Input records:
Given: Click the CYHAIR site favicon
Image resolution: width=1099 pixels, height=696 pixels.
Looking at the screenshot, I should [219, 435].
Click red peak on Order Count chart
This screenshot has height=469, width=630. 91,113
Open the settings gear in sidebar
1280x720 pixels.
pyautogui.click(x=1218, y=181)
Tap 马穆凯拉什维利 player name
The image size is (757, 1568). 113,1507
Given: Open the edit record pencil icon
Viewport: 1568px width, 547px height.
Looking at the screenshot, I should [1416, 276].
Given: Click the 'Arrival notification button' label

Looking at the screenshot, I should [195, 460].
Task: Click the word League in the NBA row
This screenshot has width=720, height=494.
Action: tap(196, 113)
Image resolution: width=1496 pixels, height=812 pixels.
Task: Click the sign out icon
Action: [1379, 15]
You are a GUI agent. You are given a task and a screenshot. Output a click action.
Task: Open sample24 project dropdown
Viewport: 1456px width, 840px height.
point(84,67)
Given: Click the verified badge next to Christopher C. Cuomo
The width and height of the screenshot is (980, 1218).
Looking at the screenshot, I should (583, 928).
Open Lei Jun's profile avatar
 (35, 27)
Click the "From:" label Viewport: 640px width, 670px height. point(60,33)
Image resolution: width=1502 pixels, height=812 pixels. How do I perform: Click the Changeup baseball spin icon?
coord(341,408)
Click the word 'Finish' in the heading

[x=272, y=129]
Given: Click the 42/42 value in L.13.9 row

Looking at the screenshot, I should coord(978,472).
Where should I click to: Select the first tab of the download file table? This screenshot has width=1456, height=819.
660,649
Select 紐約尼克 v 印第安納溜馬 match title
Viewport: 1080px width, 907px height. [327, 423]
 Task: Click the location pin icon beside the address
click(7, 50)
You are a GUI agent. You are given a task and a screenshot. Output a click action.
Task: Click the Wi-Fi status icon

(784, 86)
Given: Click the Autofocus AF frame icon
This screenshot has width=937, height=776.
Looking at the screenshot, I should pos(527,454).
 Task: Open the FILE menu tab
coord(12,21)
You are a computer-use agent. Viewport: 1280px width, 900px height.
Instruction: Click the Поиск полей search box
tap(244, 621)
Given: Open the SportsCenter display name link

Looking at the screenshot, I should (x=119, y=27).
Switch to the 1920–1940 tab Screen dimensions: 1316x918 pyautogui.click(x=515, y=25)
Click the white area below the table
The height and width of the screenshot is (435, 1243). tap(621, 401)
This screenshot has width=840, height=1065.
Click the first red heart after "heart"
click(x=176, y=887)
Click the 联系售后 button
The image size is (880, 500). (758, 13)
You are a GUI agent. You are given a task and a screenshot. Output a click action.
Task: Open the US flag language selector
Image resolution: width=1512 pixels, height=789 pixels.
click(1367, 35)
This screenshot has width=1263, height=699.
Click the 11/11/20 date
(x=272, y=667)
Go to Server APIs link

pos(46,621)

Instructions to follow: Pull out every line above that contains the word "point".

Written solution:
point(84,67)
Click the "From:" label Viewport: 640px width, 670px height. point(60,33)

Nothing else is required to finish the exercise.